» **What you have to do**:
The required output is the lines below from the line containing "Viewport: 1079px width, 1120px height." to the line containing "Image resolution: width=1096", inclusive, retyped exactly. No other lines belong in it.

Records from a collection
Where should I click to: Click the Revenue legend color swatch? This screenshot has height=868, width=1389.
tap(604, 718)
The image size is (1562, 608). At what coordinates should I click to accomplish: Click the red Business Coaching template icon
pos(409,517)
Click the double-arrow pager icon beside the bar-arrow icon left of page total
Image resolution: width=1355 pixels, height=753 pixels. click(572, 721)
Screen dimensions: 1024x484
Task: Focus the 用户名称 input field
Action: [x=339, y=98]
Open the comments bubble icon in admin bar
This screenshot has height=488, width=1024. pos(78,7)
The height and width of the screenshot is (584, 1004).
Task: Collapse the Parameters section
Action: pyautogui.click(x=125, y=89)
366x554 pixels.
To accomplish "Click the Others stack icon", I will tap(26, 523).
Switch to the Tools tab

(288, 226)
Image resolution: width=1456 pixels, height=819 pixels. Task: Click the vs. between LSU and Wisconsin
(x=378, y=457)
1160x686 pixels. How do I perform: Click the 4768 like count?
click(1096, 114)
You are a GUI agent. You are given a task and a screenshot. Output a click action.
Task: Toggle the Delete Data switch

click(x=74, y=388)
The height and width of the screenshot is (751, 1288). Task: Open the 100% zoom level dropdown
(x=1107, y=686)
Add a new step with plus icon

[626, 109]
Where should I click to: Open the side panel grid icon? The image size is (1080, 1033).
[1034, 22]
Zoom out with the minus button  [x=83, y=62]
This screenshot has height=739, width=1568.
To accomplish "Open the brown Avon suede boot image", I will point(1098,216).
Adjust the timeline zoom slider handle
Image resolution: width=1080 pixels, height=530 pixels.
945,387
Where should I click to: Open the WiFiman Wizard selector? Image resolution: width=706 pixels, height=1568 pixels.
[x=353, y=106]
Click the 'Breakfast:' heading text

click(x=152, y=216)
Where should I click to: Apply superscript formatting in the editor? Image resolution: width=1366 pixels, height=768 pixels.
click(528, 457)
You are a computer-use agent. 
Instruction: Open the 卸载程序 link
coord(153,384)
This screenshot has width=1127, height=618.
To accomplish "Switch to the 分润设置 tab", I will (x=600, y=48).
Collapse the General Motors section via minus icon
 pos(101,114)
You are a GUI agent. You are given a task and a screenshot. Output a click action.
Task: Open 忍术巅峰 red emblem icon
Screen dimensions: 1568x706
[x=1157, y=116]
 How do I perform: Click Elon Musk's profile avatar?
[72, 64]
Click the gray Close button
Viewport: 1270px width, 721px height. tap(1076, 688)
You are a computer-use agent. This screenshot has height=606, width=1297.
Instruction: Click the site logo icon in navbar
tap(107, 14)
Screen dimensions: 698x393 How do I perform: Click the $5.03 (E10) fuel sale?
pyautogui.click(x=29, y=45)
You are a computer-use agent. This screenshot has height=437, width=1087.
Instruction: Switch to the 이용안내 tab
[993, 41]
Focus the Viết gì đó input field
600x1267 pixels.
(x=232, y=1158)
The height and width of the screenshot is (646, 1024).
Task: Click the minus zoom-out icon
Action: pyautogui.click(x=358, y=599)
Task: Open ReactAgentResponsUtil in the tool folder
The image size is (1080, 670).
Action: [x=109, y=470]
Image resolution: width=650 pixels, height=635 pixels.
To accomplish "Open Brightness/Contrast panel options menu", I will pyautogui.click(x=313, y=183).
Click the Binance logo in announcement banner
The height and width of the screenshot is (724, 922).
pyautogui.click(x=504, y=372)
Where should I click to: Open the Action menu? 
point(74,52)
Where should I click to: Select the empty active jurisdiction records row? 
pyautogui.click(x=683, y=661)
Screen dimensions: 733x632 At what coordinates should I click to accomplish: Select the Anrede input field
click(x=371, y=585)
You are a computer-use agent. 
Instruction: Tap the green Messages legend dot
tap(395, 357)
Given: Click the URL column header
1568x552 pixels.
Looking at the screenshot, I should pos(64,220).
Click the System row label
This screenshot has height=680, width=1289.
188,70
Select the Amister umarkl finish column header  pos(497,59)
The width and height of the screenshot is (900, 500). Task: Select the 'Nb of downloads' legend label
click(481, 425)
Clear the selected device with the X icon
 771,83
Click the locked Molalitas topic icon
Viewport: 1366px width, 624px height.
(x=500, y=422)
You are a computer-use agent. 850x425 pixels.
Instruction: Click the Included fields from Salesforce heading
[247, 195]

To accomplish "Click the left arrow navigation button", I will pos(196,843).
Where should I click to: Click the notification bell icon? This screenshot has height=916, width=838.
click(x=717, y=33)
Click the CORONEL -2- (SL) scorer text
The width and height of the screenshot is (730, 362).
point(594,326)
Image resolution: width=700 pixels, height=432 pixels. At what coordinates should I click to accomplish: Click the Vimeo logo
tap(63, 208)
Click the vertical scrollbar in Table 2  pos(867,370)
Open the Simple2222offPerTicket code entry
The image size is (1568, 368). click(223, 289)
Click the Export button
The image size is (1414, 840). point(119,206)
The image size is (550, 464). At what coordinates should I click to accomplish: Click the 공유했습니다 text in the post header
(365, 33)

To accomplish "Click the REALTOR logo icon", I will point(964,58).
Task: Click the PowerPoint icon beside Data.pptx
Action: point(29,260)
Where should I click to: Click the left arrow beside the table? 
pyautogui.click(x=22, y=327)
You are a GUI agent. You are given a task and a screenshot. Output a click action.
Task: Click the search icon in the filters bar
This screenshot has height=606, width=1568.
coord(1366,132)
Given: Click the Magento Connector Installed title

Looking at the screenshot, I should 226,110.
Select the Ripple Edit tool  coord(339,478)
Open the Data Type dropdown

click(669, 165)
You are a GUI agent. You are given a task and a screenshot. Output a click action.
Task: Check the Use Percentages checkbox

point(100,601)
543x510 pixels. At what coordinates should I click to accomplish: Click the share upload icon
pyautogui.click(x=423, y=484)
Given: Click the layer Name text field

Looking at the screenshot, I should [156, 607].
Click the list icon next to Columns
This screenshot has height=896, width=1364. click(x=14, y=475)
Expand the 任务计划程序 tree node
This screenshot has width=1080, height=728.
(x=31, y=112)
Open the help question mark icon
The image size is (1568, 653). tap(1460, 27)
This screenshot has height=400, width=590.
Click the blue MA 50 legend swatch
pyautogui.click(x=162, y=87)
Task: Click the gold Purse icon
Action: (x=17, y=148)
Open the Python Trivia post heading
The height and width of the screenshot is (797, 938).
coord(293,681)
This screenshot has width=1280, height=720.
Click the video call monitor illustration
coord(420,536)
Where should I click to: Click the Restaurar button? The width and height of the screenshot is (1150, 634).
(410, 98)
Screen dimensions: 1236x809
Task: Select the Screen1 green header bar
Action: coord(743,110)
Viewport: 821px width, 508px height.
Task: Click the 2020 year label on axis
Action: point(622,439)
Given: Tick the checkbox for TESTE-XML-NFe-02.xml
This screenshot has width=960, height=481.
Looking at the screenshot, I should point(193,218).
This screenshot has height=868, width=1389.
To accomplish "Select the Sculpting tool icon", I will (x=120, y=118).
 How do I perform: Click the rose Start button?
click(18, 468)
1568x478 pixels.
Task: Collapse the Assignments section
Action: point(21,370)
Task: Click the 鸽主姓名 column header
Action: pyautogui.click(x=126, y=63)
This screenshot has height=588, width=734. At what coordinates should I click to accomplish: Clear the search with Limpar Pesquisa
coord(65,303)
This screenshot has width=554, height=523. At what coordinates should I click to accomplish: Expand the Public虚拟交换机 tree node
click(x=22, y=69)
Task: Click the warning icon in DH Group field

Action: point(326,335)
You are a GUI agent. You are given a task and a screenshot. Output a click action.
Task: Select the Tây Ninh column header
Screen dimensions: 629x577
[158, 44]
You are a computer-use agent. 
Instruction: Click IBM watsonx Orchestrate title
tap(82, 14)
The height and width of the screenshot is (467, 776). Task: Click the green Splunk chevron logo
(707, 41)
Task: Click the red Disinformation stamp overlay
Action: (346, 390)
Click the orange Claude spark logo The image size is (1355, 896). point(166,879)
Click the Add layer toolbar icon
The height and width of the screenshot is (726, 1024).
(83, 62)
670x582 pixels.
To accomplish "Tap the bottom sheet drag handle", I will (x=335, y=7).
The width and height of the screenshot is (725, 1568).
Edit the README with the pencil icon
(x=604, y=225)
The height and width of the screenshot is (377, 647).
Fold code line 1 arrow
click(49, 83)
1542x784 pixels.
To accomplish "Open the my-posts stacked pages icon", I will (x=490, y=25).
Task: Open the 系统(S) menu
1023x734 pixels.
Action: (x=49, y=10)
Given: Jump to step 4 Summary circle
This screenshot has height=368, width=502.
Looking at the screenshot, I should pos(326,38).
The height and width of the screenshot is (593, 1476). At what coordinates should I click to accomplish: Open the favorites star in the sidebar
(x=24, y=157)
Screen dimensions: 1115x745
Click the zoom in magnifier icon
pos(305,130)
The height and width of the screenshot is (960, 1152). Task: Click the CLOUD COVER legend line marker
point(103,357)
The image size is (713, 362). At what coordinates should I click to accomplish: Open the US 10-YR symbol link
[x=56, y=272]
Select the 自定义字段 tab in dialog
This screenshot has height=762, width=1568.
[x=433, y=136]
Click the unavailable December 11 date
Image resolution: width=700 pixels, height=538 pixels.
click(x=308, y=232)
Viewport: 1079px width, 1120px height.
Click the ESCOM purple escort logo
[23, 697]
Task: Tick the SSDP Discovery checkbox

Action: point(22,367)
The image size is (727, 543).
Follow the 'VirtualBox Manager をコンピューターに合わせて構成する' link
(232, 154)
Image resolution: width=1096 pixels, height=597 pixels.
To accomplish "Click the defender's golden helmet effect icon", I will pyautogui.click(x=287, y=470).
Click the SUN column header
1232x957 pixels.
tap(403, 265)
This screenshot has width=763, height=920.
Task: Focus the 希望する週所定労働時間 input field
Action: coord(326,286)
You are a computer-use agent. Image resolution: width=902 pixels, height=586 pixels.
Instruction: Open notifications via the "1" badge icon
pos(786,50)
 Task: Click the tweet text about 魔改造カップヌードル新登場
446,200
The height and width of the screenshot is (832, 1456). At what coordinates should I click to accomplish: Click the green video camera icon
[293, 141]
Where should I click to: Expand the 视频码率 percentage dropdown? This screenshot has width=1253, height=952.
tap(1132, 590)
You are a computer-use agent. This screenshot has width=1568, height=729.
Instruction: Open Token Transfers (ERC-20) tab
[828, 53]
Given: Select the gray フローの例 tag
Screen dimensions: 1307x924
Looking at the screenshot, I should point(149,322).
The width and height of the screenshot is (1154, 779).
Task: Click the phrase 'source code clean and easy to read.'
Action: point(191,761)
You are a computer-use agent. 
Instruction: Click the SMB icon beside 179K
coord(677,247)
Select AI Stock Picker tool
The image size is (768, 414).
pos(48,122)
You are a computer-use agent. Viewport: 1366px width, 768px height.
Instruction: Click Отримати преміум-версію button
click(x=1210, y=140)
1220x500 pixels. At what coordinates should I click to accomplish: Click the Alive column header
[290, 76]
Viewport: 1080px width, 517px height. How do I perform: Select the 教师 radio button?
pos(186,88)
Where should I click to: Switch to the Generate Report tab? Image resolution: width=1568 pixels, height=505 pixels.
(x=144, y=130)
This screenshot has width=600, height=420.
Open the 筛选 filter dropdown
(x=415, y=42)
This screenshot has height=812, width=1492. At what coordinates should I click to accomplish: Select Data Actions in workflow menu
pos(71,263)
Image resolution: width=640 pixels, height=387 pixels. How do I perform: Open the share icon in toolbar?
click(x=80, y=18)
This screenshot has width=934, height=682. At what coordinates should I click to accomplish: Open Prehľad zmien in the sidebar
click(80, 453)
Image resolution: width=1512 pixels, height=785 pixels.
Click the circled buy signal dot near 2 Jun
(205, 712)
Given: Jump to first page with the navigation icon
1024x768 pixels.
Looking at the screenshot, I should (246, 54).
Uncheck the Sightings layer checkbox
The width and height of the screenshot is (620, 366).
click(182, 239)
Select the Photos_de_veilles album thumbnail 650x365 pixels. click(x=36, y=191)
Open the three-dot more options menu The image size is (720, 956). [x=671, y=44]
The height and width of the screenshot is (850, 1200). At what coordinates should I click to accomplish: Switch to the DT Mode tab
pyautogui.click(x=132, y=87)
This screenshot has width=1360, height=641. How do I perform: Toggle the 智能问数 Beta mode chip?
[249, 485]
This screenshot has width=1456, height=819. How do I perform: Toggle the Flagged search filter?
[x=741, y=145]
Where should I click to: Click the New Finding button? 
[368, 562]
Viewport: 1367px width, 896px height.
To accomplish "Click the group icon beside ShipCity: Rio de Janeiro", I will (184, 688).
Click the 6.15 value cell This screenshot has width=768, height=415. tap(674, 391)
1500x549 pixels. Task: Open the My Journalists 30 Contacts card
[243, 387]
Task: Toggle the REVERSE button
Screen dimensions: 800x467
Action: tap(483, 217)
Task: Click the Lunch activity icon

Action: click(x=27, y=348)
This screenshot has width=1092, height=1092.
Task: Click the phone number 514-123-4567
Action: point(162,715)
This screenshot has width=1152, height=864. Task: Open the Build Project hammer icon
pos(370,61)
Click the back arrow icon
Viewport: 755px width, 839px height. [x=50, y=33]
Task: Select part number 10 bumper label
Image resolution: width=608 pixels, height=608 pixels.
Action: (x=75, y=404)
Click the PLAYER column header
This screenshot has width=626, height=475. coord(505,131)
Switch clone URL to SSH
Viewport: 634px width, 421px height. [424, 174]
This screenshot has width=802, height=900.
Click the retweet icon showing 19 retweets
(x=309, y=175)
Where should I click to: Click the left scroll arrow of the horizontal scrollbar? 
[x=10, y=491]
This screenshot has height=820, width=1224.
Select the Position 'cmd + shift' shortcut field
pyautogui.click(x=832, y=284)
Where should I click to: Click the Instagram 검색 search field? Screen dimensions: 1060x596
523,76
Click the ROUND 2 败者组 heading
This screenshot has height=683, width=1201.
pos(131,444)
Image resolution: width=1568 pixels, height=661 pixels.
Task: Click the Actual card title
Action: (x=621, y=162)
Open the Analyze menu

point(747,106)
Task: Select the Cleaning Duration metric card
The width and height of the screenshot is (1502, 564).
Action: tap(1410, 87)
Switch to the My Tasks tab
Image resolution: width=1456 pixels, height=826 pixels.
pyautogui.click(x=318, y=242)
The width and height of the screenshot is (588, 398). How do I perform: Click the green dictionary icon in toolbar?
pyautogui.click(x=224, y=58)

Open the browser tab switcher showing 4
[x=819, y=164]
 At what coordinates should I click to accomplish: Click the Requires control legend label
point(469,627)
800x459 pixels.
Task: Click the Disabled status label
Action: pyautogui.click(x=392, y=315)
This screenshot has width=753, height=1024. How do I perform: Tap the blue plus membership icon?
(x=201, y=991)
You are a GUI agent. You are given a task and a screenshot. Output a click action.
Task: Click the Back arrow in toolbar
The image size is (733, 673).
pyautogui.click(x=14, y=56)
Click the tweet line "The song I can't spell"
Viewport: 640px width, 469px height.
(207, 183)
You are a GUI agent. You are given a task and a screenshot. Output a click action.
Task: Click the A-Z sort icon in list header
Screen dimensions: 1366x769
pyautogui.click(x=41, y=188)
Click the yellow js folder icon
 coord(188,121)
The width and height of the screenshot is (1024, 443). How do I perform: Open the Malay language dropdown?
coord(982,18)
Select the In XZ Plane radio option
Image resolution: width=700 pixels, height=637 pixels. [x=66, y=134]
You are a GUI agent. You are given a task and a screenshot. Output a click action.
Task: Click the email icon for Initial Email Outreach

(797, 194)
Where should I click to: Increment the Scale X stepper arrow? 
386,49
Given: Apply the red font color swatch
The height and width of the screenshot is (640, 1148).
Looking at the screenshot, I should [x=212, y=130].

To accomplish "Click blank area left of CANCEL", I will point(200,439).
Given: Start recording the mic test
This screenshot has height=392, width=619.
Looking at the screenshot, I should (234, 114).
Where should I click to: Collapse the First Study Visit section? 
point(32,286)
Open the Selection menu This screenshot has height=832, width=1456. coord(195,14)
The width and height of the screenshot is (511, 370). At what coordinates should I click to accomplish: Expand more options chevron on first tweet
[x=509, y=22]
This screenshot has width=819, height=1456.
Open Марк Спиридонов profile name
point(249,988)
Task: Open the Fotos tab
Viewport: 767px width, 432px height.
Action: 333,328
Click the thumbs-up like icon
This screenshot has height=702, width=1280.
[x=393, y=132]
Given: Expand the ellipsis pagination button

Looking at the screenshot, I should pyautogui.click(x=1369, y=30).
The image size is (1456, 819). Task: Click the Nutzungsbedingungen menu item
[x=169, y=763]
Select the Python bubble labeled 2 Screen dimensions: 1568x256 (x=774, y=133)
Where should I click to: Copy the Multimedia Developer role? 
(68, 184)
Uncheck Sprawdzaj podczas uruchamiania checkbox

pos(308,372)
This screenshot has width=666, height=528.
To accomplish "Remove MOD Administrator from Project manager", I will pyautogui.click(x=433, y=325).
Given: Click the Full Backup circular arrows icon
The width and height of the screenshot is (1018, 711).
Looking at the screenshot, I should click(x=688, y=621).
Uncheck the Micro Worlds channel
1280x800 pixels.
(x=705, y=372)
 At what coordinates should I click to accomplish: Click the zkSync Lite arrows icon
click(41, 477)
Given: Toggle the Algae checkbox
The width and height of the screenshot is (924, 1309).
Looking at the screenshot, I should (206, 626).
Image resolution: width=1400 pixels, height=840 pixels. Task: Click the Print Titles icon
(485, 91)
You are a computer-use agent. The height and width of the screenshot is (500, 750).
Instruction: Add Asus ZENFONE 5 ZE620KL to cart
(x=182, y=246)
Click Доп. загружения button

» **Exercise result**:
Viewport: 1079px width, 1120px height.
Click the ESCOM purple escort logo
[23, 697]
Task: Tick the SSDP Discovery checkbox

Action: point(22,367)
The image size is (727, 543).
Follow the 'VirtualBox Manager をコンピューターに合わせて構成する' link
(232, 154)
Image resolution: width=1096 pixels, height=597 pixels.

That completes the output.